Заместитель председателя заметил, что сержант его не слушает:
— Витаешь в облаках, сержант Аматуни?
— Вот я думаю: только из Лернасара пятьдесят семь человек погибло. А теперь там столько мужчин нету. Не только там — во всех верхних селах вместе нету. Что случилось-то?..
— Есть решение, — не затруднил себя сложным ответом заместитель председателя. — Новый поселок выстроили. Мы с тобой решения не принимаем, мы исполнители. Ис-пол-ни-те-ли! Ясно? Особенно ты. Не на улицу же людей выгоняем — переселяем поближе к городу! Если хорошенько потрудятся, лет через пять-шесть поселок в зелени утопать будет. И называется красиво — Цахкашен[71]. Значит, и цветы там будут. А мы за старые дома еще и деньги платим. Многие сами свои дома порушили, чтоб деньги поскорее заполучить!
— А знаете, что учитель сказал? — Аматуни уныло посмотрел на зампреда, у которого, видно, были дела поважнее — он то и дело на часы поглядывал: — Сказал: нет пока еще решения этот памятник перенести? А то, говорит, можно его по именам распилить, а лотом склеить где-нибудь на асфальте.
— Ну хватит! Мы не меньше его чтим память погибших. Демагог! — это относилось к Камсаряну. — Бесхребетный! — ну а уж это относилось к сержанту Аматуни. — Нам в милиции только баб не хватало. «Погрустили, выпили!» Вас что — грустить туда отправили? — он с возмущением уставился на Антоняна. — Вы свободны! Я обо всем доложу председателю!
Он спешил, но когда милиционеры ушли, как-то сразу обмяк весь и закрыл дверь на ключ. Секретарше сказал: «Если меня спросят, я ушел. Куда? К чертовой матери!»
Сел у окна, закурил. Голова гудела от мыслей. Как улей. Мысли жужжать теперь станут, жалить!

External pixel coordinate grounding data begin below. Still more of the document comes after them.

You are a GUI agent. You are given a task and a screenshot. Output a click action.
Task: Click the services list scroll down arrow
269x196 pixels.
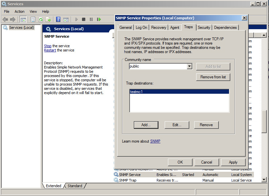coord(264,180)
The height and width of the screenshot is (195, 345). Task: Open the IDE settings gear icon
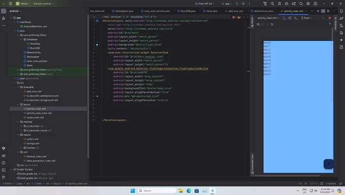click(308, 4)
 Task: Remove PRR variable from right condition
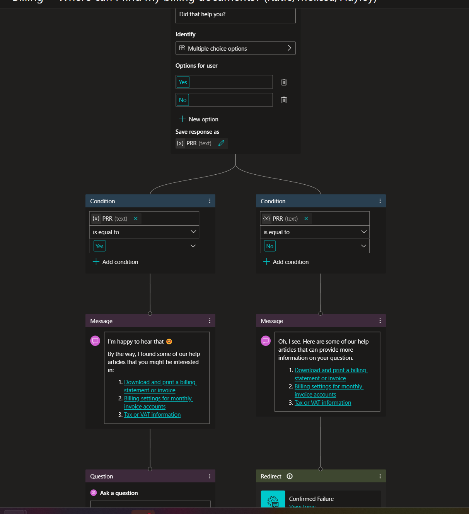coord(306,219)
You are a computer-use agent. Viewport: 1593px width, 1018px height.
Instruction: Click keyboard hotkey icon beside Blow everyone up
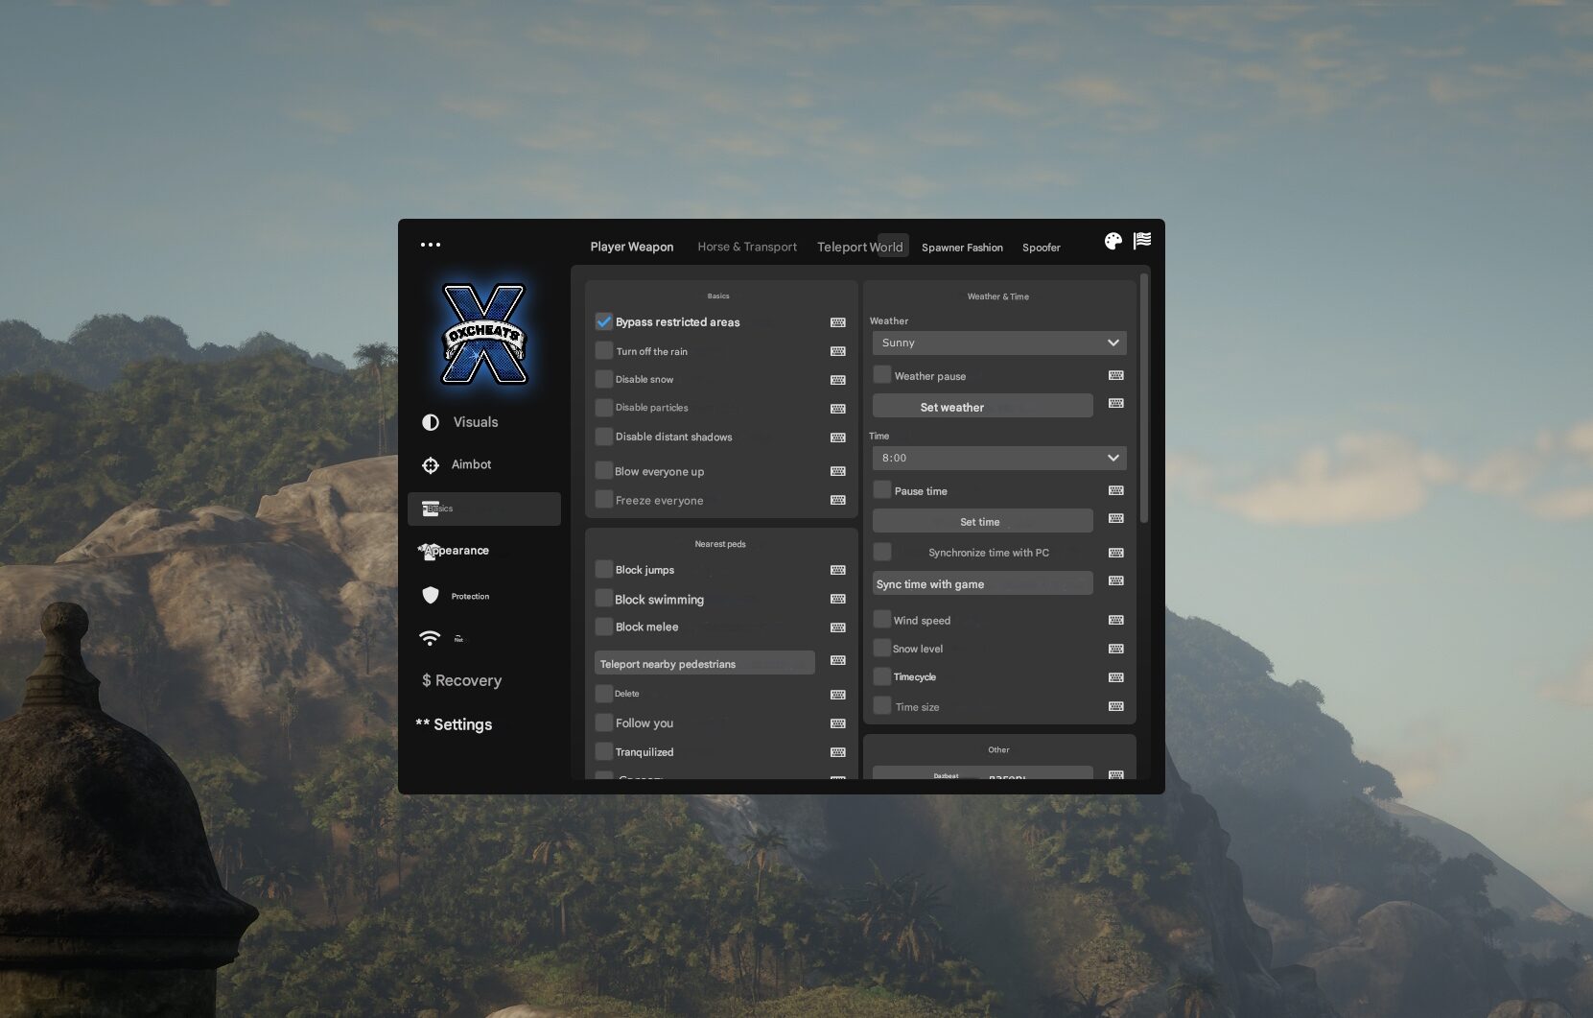[837, 471]
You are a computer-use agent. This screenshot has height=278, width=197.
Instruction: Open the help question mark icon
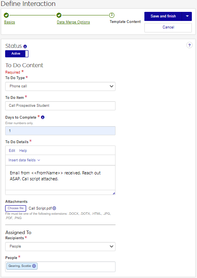189,45
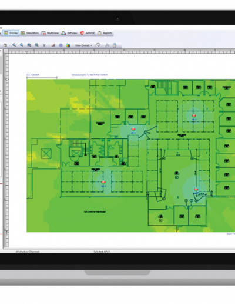Switch to the DiffView tab

coord(69,33)
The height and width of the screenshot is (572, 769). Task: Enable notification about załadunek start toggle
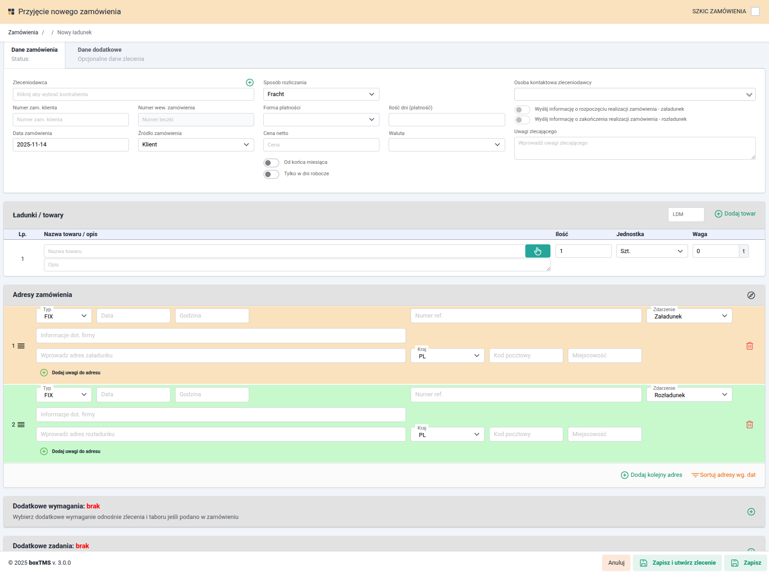[522, 110]
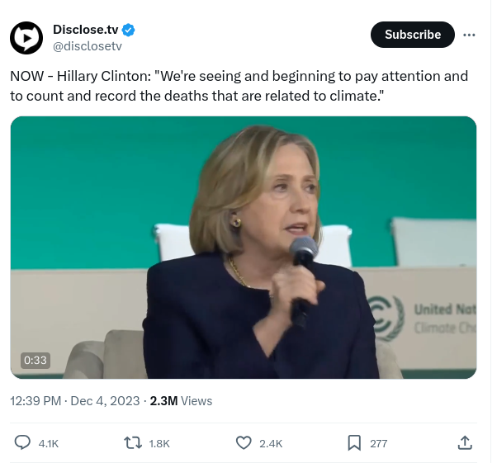Click the 2.4K likes count
497x463 pixels.
tap(270, 444)
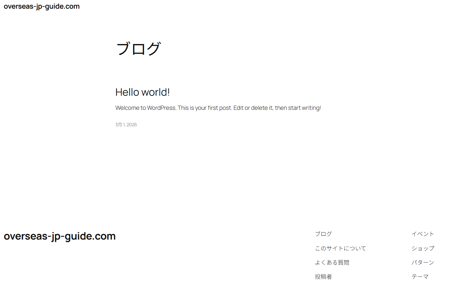Select the テーマ footer link
Viewport: 449px width, 290px height.
420,277
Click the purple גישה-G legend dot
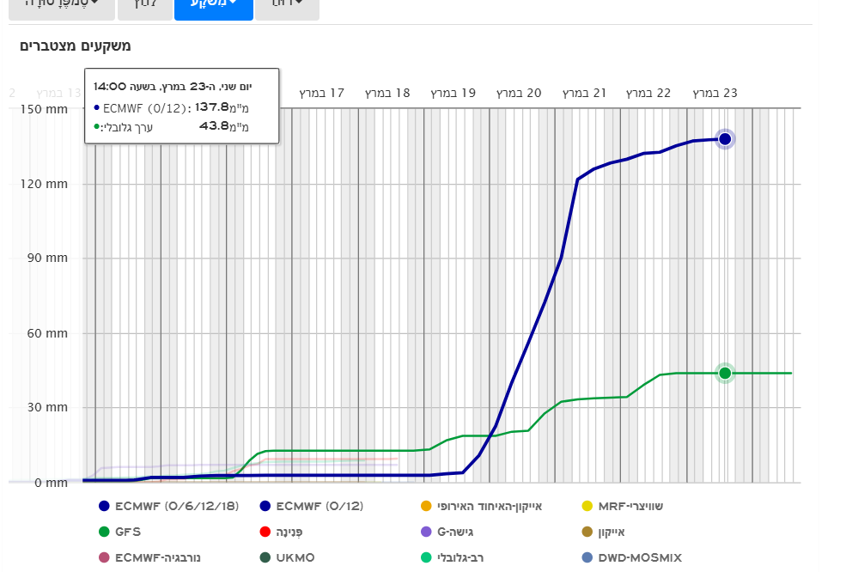The image size is (852, 572). point(426,532)
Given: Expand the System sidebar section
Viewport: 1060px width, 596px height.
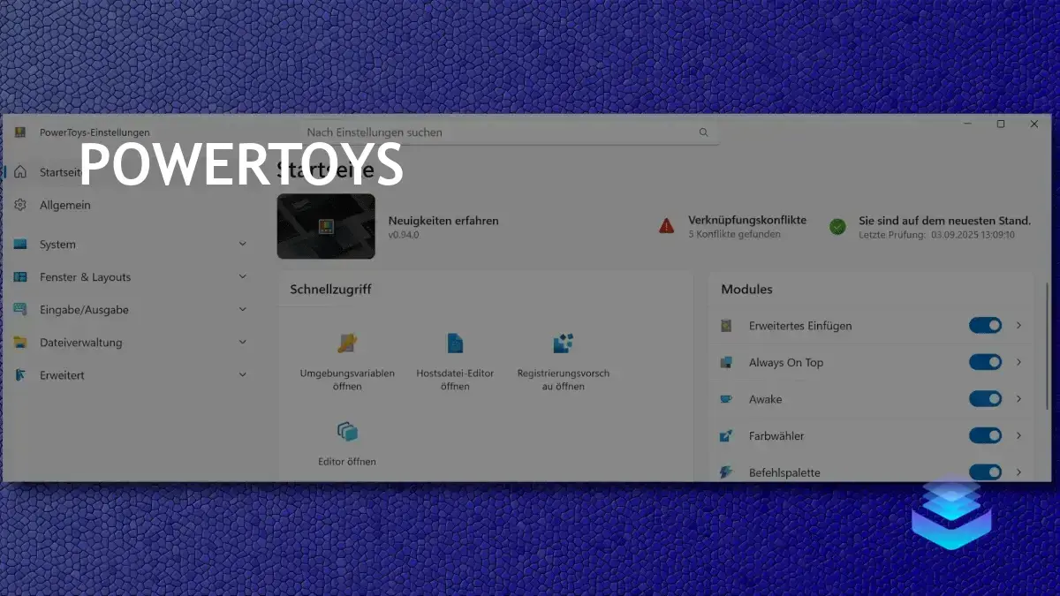Looking at the screenshot, I should pos(131,245).
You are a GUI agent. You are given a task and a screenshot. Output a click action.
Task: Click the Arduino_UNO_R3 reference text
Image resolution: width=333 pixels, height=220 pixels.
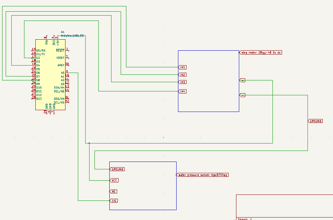73,35
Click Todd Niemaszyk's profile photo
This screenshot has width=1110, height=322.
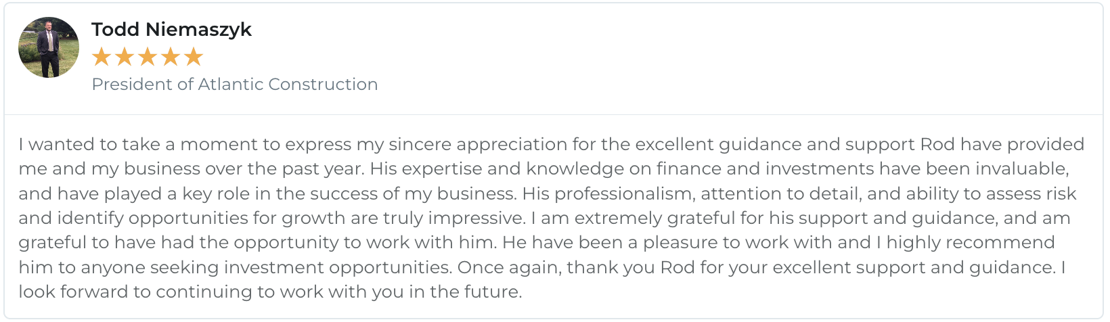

За окном высились лысые горы, окружавшие городок. Сын, Левоник, прозвал их «сиротский приют». Языкастый чертенок. — И впрямь сиротки, обритые наголо. На вершинах ни леса, ни снега, на склонах ни деревца, ни цветочка, у подножия — ни родничка.
И вдруг в пустой комнате, в которой никого, кроме него, не было, он отчетливо услышал голос сержанта Аматуни: «Пятьдесят семь мужчин погибло из нашего села. Значит, на фронт ушло не меньше сотни. И, стало быть, жило тогда в селе не меньше тысячи человек. А сейчас десятка не наберется — несколько угасающих очагов. Кто в этом виноват? Спросить-то можем мы? Есть у нас такое право?» Спрашивай, сержант, спрашивай. Полагаешь, что зампред Сое Сафарян ответ знает, да скрывает?